Football: 'Enough's enough' after Ohio's fourth targeting call in three games

In the third quarter of Saturday's game against Bowling Green, on a modest Ohio punt return by Kylan Nelson, defensive end Austin Conrad retreated to his team’s 35-yard line to stick a block.

Conrad charged, lowered his helmet and blew through Bowling Green long snapper James Carolan. The officials called Conrad for targeting, a 15-yard penalty that sentenced him to an ejection and a disqualification from the first half of next weekend’s game.

For Ohio, the call was nothing new. 

The Bobcats have been hit with four targeting calls in the past three games. Three of those penalties were called on defensive linemen, adding strain to a position group already taxed by fall camp injuries and the departure of four key 2016 graduates.

“I know our guys are not trying to intentionally target,” coach Frank Solich said after the Bobcats’ 48-30 win over the Falcons. “They’re moving targets. We’re trying to make plays and we’re trying to make tackles. But we’ve got a rash of (targeting penalties). What can we do about that? I don’t know.”

Two weeks ago, defensive lineman Cleon Aloese and cornerback Ilyaas Motley were called for targeting against UMass. Last weekend, it was defensive lineman Kevin Robbins against Central Michigan.

Aloese appeared to use his forearm to strike a UMass player in the head, though the Bobcats could argue that Aloese had been pushed forward by a pile of players. 

In Robbins’ case, the Central Michigan quarterback ran into open field and, on his way to the ground, twisted toward the lunging Robbins, who then initiated helmet-to-helmet contact.

“I’m not opposed to protecting players,” defensive line coach Pete Germano said Monday after practice. “But I’ve coached D-line for 10, 12 years now, and I’ve never had a guy get ejected. All of a sudden, we’ve had two.”

Now they’ve had three.

Conrad’s penalty came on a special teams play, but the impact was the same: Ohio will play down one defensive lineman for the first half of next week’s home game against Kent State.
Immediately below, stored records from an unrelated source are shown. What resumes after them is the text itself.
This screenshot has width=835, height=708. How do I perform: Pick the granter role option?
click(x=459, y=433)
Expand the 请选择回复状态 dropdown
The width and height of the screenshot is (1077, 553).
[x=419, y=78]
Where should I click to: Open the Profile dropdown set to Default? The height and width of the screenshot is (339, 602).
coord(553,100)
“It strains your defensive line,” Germano said. “It changes the complex of how you rotate who’s in and who’s out.”

Ohio’s defensive line rotation is already a facelift version of last year, without 2016 graduates Tarell Basham, Casey Sayles, Kurt Laseak and Tom Strobel. All four of them played in every game last season and accounted for nearly half the team’s sack total.
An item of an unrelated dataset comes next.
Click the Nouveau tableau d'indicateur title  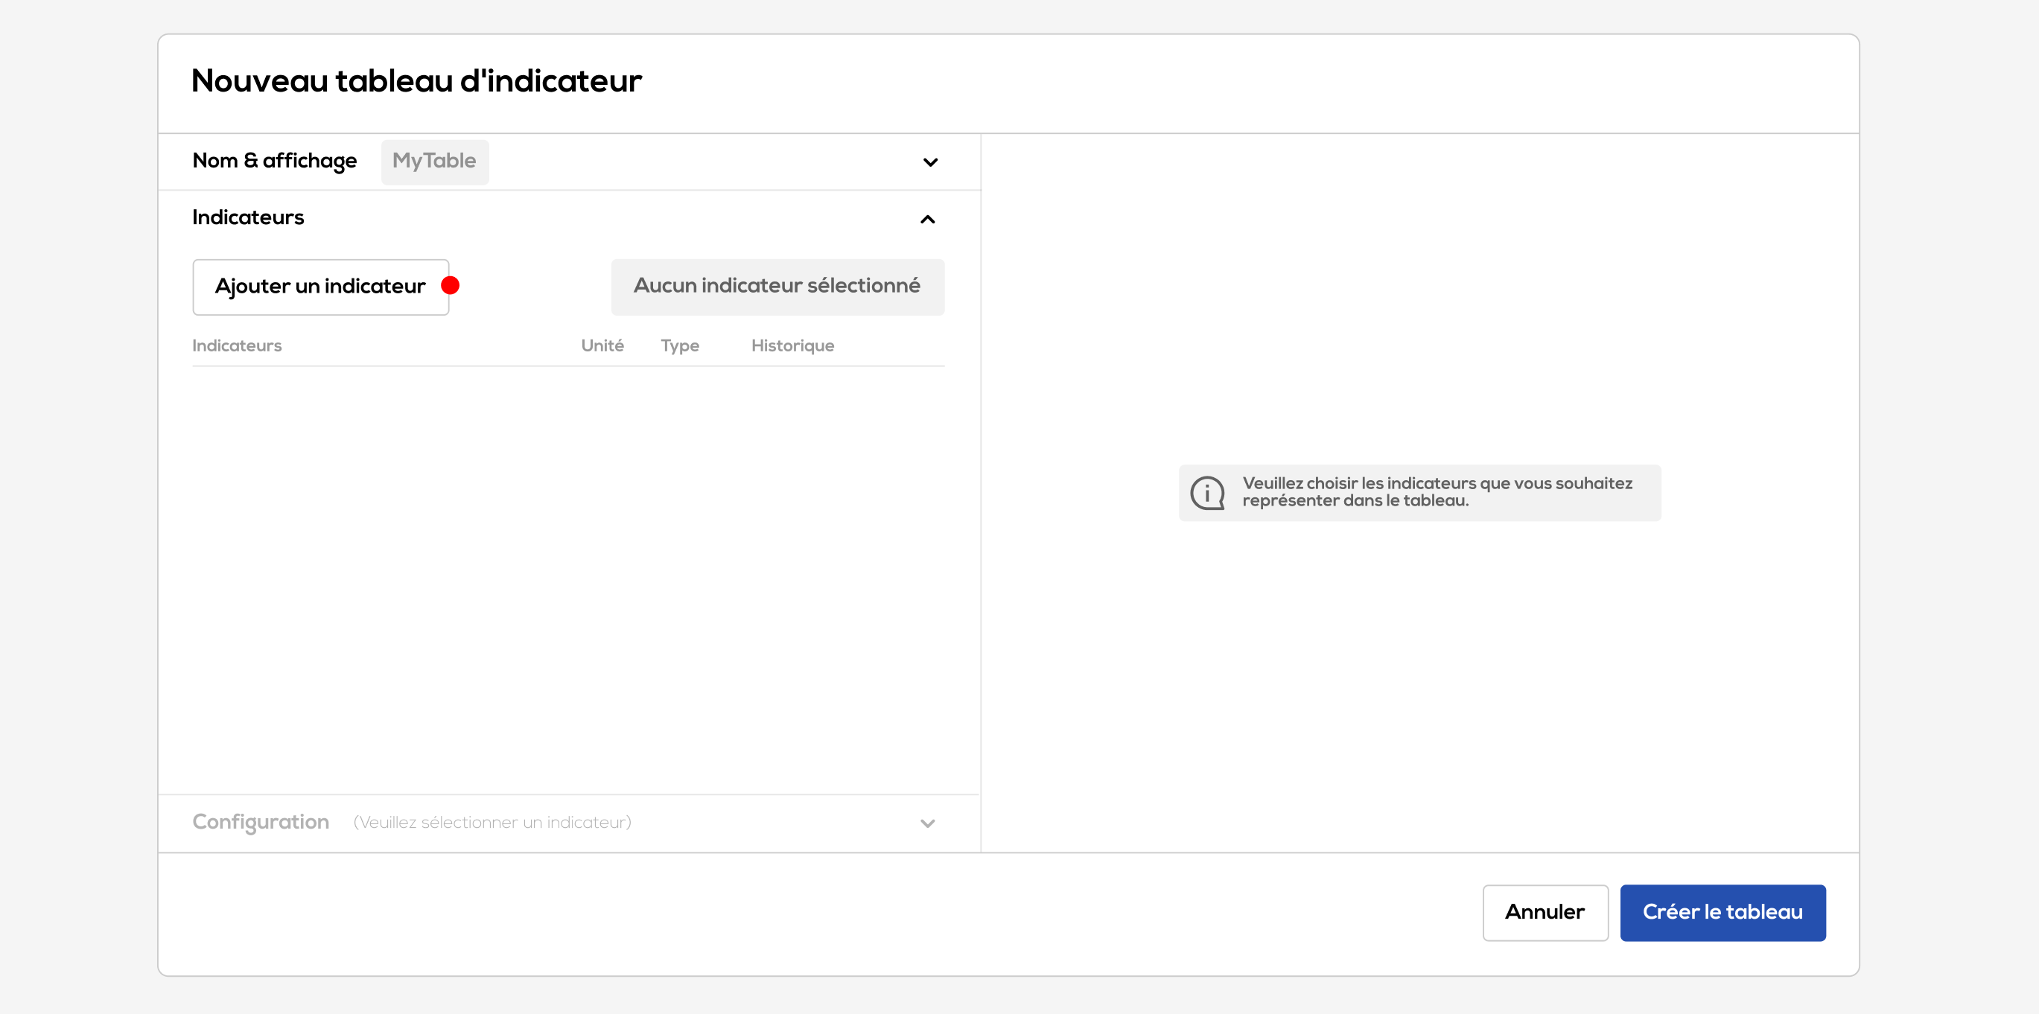pos(416,81)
The Bobcats are without redshirt freshman Amir Miller (torn ACL in fall camp) and redshirt sophomore Sam McKnight (undisclosed knee injury). After serving his first half disqualification Saturday, Robbins sat out the second half with a back injury.

Both Solich and Germano emphasized they didn’t believe their players had any malicious intent. Players make sudden, unpredictable movements. Everyone plays the game at full speed, and some hits are unavoidable.

But the rapid accumulation of four targeting calls — meaning four personal fouls, four ejections and four half-game disqualifications — is clearly an issue.

“Enough’s enough,” Germano said. “We can’t afford to do that.”